Just as self-evidently, a statute disfavoring speech that fails to respect America's "diverse beliefs and values" is the very model of viewpoint discrimination; it penalizes any view disrespectful to any belief or value espoused by someone in the American populace. Boiled down to its practical essence, the limitation obviously means that art that disrespects the ideology, opinions, or convictions of a significant segment of the American public is to be disfavored, whereas art that reinforces those values is not. After all, the whole point of the proviso was to make sure that works like Serrano''s ostensibly blasphemous portrayal of Jesus would not be funded, ... while a reverent treatment, conventionally respectful of Christian sensibilities, would not run afoul of the law.
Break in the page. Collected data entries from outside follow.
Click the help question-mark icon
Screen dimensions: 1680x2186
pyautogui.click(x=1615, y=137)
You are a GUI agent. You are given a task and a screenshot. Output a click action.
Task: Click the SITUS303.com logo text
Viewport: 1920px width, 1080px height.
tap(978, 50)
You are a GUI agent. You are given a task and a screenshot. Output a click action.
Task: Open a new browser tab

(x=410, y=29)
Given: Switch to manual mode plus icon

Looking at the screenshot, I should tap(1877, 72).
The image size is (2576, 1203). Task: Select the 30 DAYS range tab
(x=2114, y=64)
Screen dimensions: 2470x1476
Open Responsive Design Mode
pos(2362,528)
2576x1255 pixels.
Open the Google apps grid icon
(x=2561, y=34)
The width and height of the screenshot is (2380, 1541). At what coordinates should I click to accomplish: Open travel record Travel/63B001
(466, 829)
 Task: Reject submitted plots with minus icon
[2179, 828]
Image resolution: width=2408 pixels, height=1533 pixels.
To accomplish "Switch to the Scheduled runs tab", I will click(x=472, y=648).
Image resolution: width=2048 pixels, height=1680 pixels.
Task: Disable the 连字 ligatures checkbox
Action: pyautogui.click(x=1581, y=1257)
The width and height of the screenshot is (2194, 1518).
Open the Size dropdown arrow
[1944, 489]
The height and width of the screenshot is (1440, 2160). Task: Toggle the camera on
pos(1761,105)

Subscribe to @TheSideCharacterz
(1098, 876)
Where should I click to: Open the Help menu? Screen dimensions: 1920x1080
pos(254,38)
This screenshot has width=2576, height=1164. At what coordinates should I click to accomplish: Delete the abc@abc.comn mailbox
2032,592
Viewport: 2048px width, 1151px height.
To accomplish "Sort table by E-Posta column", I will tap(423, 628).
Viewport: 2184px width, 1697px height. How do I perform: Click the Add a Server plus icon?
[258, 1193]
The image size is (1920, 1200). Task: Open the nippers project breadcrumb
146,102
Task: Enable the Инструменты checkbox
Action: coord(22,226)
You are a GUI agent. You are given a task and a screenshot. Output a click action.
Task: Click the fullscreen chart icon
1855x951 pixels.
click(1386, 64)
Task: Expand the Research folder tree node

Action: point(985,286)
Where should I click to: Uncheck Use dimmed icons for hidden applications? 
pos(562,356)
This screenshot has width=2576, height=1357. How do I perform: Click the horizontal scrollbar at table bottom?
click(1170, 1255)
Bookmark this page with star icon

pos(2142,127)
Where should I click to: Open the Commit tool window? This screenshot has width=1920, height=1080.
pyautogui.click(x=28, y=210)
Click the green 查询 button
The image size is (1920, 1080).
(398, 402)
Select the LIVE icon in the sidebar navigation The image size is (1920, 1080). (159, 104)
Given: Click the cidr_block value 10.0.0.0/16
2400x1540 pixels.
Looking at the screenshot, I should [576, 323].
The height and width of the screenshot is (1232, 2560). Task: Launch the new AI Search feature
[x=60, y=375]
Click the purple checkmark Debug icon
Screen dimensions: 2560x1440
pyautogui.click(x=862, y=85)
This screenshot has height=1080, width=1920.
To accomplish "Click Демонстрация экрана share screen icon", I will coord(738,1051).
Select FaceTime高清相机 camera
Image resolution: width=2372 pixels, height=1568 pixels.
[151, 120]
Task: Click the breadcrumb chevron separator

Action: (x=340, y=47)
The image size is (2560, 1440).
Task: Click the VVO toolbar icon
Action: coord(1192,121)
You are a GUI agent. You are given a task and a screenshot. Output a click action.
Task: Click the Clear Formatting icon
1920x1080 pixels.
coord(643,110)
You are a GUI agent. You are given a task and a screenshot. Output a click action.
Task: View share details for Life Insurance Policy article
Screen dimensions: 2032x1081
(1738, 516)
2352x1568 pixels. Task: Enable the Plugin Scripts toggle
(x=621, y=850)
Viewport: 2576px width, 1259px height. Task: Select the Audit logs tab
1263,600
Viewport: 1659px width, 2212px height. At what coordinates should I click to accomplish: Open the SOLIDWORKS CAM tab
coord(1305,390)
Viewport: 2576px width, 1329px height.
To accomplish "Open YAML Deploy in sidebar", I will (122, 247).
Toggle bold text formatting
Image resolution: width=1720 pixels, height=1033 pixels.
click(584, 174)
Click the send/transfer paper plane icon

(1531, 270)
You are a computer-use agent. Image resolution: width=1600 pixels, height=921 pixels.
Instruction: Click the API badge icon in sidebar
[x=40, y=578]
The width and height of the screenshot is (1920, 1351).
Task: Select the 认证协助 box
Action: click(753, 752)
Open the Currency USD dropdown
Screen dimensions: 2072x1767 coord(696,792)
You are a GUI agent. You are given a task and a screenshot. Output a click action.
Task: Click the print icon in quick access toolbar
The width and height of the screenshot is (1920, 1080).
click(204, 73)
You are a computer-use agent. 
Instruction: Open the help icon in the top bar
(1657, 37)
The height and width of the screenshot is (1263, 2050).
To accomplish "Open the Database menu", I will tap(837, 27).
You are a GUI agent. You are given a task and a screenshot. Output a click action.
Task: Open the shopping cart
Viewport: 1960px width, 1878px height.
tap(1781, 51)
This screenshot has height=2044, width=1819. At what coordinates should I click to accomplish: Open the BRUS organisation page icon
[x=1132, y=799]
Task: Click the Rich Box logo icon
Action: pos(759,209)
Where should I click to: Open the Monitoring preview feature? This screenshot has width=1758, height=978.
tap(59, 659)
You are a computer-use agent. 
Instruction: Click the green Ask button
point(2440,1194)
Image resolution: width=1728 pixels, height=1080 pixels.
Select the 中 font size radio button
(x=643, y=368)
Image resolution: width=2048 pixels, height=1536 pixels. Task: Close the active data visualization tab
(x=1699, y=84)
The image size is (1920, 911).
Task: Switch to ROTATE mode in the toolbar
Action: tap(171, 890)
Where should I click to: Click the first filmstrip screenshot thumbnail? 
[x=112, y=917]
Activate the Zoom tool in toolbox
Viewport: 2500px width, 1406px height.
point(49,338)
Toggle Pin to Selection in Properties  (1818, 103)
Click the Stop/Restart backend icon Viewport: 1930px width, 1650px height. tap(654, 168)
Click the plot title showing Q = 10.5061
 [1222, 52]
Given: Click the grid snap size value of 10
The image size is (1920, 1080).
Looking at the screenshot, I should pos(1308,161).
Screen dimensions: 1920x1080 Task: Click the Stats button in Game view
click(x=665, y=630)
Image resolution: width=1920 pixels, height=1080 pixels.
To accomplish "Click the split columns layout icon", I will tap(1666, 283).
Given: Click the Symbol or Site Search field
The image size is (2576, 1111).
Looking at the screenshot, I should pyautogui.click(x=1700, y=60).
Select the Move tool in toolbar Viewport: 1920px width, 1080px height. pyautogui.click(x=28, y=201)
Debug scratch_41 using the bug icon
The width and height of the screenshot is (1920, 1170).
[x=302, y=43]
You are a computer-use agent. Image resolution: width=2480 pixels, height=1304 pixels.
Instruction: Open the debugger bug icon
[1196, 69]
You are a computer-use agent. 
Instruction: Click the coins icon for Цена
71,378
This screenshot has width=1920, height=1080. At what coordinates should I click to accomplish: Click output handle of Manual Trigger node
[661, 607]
Nothing could be more viewpoint based than that.... The fact that the statute disfavors art insufficiently respectful of America's "diverse" beliefs and values alters this conclusion not one whit: the First Amendment does not validate the ambition to disqualify many disrespectful viewpoints instead of merely one....

Since the decency and respect proviso of §954(d)(1) is substantially overbroad and carries with it a significant power to chill artistic production and display, it should be struck down on its face.